L’ex ministro e ambasciatore britannico Peter Mandelson è stato rilasciato su cauzione. Era stato precedentemente interrogato, ha riferito martedì mattina la polizia londinese che sta indagando su sospetti trasferimenti di informazioni sensibili al finanziere e criminale sessuale americano Jeffrey Epstein, quattro giorni dopo l’arresto dell’ex principe Andrea.
Peter Mandelson, figura centrale della vita politica britannica ed ex ambasciatore del Regno Unito a Washington, è stato arrestato lunedì intorno alle 18.00 (ora svizzera) con l’accusa di aver violato i suoi doveri nell’esercizio delle sue funzioni pubbliche, a seguito di accuse legate all’ultima serie di documenti associati a Epstein.
“Un uomo di 72 anni, arrestato con l’accusa di negligenza nell’esercizio delle sue funzioni pubbliche, è stato rilasciato su cauzione in attesa del proseguimento delle indagini”, ha dichiarato la polizia in un comunicato pubblicato martedì mattina presto, mentre l’agenzia AP ha precisato che si tratta di Lord Mandelson.
Domenica la BBC e Sky News avevano mostrato le immagini di Peter Mandelson che lasciava la sua casa nel centro di Londra, accompagnato da due poliziotti in borghese, un uomo e una donna, che lo avevano scortato fino a un’auto civetta.

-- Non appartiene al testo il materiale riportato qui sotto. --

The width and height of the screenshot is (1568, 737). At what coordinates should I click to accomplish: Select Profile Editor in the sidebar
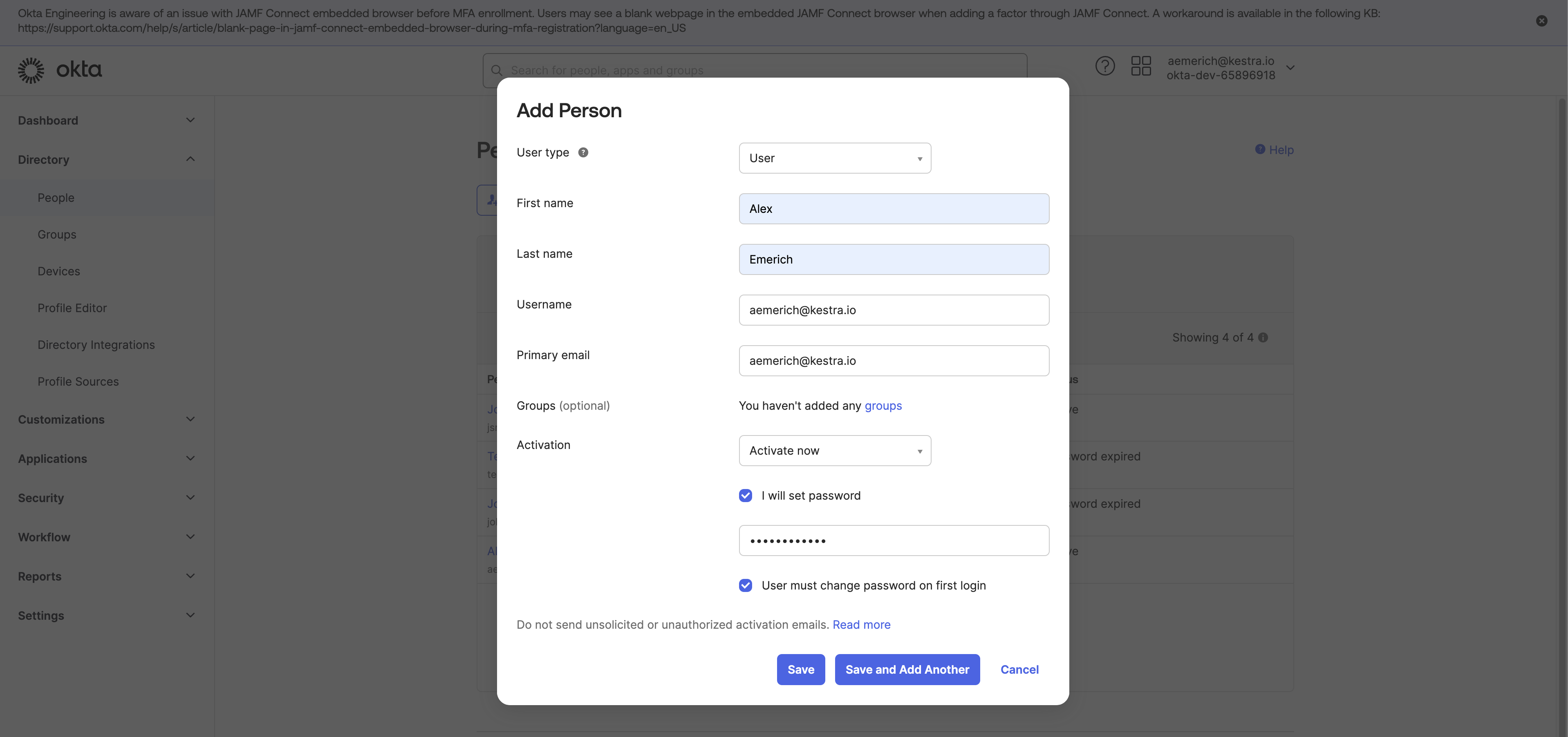(x=72, y=308)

L’arresto di quello che è stato un pilastro del partito laburista e artefice del New Labour insieme a Tony Blair arriva dopo l’interrogatorio di giovedì dell’ex principe Andrea, altra personalità britannica coinvolta nel tentacolare caso Epstein.
Anche il fratello minore di re Carlo III è sospettato di aver trasmesso informazioni al pedofilo criminale americano, quando era rappresentante speciale del Regno Unito per il Commercio, dal 2001 al 2011. È stato rilasciato dopo oltre dieci ore di fermo giovedì.